29 Desember 2012

Harvesting Oryza

Ini adalah hasil dari jerih payahku,

Jadi beginilah aku menghabiskan liburanku. Hmm, nggak menghabiskan sebenernya, tetapi lebih kepada mnegisis kegiatanku dengan kegiatan seperti ini. Farming. Yeah, this is true and may be it sounds odd to people that know me. This is the truth, my family has a small field in another village. We planted it with rice, corn, and many things. Mostly makanan pokok.
Kebetulan sekali, waktu aku liburan ini kami sedang waktu panen. Pertama panen adalah jagung. Jadi, hari-hari pertama di rumah aku habiskan dengan membantu memanen jagung di sawah. Sepertinya ini baru pertama kali dalam beberapa tahun terkahir. Don’t get me wrong, dulu aku suka pergi ke sawah. Namun dengan kesibukan ini, membuatku jarang bisa keluar untuk pergi ke sawah. Jadinya, aku membantu ibuku untuk mengerjakan pekerjaan rumah seperti menyapu, dan menjadi asisten masak nya.

- **CUPLIKAN DATASET**
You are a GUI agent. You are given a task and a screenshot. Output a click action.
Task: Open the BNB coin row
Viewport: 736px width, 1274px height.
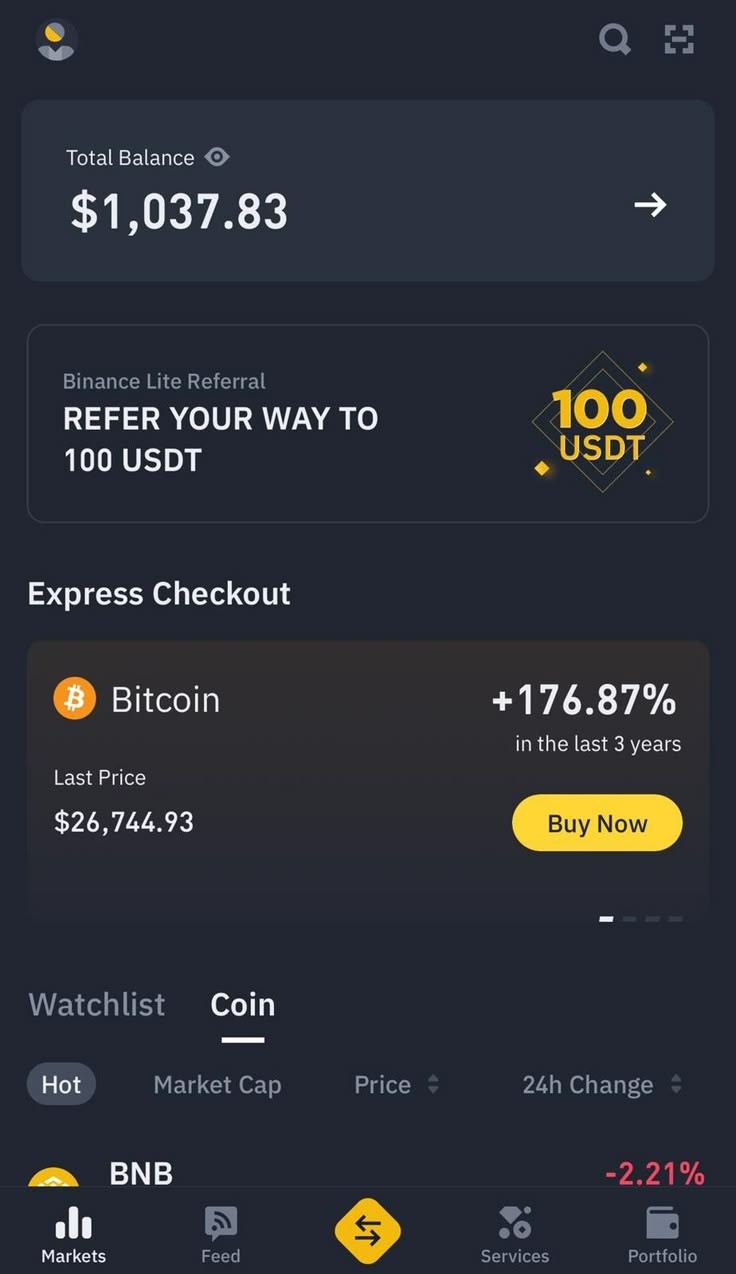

- **PERINTAH SOAL**
Jawablah berdasarkan teks bacaan:
(a) Di mana letak sawah kecil milik keluarga penulis?
(b) Tanaman apa yang pertama kali dipanen?
(c) Selain menyapu, peran apa yang dijalankan penulis saat membantu ibunya di rumah?
Materi tersebut terpisah dan tidak berkaitan dengan teks bacaan.

- **PEMBAHASAN SOAL**
(a) Di desa lain.
(b) Jagung.
(c) Menjadi asisten masak ibunya.